The value of taking aspirin to help prevent cardiovascular disease has been unclear for many years. Taking aspirin has been about risk. Is the slight reduction in risk of cardiovascular disease greater than the risk of bleeding from our intestine or having a hemorrhagic stroke Aspirin has been shown to reduce cardiovascular mortality in high risk patients with a previous stroke or myocardial infarct. This is called (secondary prevention). Aspirins benefit for people without know cerebral vascular or heart disease is less clear.( primary prevention ) The American Diabetes Association (ADA) and the American Heart Association (AHA) in the past have recommended low dose aspirin as a PRIMARY PREVENTION strategy for people with diabetes who are at increased cardiovascular risk. This includes some one with diabetes over the age of 40 with additional risk factors such as increased BP,smoking history,albuminuria or dyslipidemia. Large clinical trials with over 95000 participants found that aspirin reduced vascular events by 12%. interesting caveat were found also; there was minimal effect on reducing death from cardiovascular disease, Aspirin was more effective in reducing coronary events in men than women and women had more benefit in stroke prevention than men
Current 2010 ADA and AHA recommendations “:low-dose aspirin (75 to 162 mg/day) aspirin use for primary prevention is reasonable for adults with diabetes and no previous history of vascular disease who are at increased risk of cardiovascular disease ( 10 year risk > 10%) and who are not at increased risk of bleeding. This generally includes most men over age 50 and women over age 60 who also have one of the following risk risk factors . 1) smoking 2) hypertension3) dyslipidemia 4) family history of premature vascular disease 5)albuminurea.” ” however ,aspirin is no longer recommened for those at low cardiovascular risk( women under age 60 and men under age 50 with no cardiovascular risk factors) as the benefit is likely out weighed by the risk of significant bleeding “.

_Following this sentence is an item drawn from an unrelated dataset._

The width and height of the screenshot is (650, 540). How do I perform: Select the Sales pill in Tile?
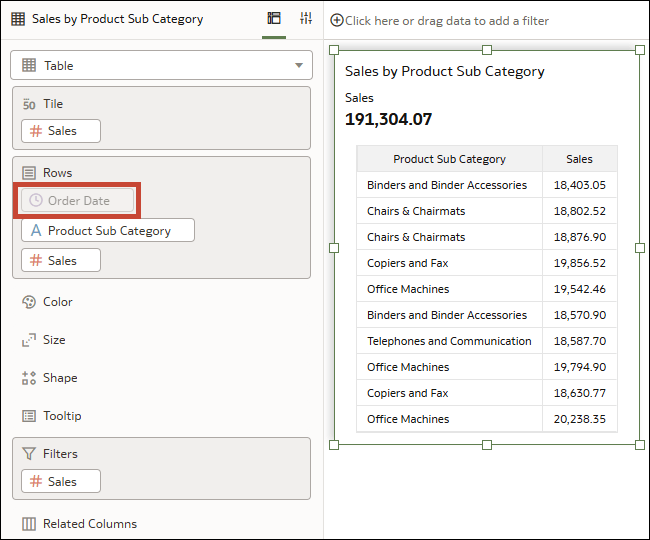coord(62,131)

My question is ; how do we know who is at low risk. My understanding of silent coronary heart disease is that it is silent and that our know risk factors and most test other than coronary artery ultra sound may miss the underlying disease. See page 48 in Diabetes Office Visit for more details. This type of information has made it difficult for me in making a specific recommendation regarding aspirin. During my 35 years of diabetes practice i have seen many people with myocardial infarcts and I cannot recall any one with a gastrointestinal bleeding from aspirin. My experience taught me to be very liberal with my aspirin recommendations.